ACTIVITY.
Take the data below and copy exactly the lines starting at the one with "The width and height of the screenshot is (1568, 746)." and finishing at the one with "has width=515, height=653.", both included.

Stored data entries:
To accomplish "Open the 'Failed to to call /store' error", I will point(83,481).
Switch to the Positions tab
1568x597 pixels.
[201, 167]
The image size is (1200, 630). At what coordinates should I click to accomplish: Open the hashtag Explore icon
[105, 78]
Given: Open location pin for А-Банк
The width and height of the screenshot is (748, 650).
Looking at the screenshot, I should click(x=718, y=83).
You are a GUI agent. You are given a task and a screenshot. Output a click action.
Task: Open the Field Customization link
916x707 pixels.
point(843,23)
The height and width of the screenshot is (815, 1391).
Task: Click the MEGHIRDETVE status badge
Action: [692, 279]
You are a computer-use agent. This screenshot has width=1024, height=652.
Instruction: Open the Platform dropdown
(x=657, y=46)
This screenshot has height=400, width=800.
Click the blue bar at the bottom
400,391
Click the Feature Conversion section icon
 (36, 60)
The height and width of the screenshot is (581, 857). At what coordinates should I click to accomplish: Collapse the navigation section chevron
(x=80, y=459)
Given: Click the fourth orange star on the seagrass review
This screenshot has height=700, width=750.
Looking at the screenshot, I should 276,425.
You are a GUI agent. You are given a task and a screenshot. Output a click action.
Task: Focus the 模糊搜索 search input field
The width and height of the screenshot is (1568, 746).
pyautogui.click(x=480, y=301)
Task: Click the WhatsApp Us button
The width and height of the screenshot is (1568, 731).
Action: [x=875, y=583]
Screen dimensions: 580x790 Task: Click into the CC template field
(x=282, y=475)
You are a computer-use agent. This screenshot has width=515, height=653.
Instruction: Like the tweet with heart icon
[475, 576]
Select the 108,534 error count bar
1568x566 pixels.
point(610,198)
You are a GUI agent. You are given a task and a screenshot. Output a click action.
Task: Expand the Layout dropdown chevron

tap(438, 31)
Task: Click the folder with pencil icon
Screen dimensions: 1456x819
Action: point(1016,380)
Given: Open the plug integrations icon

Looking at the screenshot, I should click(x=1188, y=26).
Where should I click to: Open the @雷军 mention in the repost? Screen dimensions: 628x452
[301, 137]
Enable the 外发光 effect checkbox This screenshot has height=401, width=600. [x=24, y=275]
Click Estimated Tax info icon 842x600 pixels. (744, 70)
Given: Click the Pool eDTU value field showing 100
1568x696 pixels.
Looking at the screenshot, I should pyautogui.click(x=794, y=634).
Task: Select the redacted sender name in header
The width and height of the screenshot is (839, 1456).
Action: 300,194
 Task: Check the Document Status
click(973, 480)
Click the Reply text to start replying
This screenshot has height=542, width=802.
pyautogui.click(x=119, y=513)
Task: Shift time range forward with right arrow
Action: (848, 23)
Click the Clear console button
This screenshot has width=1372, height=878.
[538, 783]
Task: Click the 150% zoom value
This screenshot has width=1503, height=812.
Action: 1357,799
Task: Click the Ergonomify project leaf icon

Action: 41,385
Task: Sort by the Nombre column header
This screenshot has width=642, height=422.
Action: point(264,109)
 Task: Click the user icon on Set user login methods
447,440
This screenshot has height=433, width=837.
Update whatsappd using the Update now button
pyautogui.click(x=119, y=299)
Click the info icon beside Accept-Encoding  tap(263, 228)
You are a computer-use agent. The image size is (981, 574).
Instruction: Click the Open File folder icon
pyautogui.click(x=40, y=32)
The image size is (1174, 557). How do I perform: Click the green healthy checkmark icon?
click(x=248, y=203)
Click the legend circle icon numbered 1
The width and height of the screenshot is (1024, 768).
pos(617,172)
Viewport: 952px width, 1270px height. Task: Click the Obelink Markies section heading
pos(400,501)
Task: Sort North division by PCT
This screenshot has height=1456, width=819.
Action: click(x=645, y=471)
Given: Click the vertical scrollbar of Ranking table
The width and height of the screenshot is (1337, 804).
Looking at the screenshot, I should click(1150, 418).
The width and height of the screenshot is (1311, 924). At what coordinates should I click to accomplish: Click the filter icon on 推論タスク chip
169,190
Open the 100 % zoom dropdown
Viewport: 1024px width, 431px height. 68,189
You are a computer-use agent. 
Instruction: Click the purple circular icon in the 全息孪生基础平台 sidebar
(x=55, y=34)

WRITTEN RESPONSE.
The width and height of the screenshot is (1568, 746).
pyautogui.click(x=480, y=301)
Task: Click the WhatsApp Us button
The width and height of the screenshot is (1568, 731).
Action: [x=875, y=583]
Screen dimensions: 580x790 Task: Click into the CC template field
(x=282, y=475)
You are a computer-use agent. This screenshot has width=515, height=653.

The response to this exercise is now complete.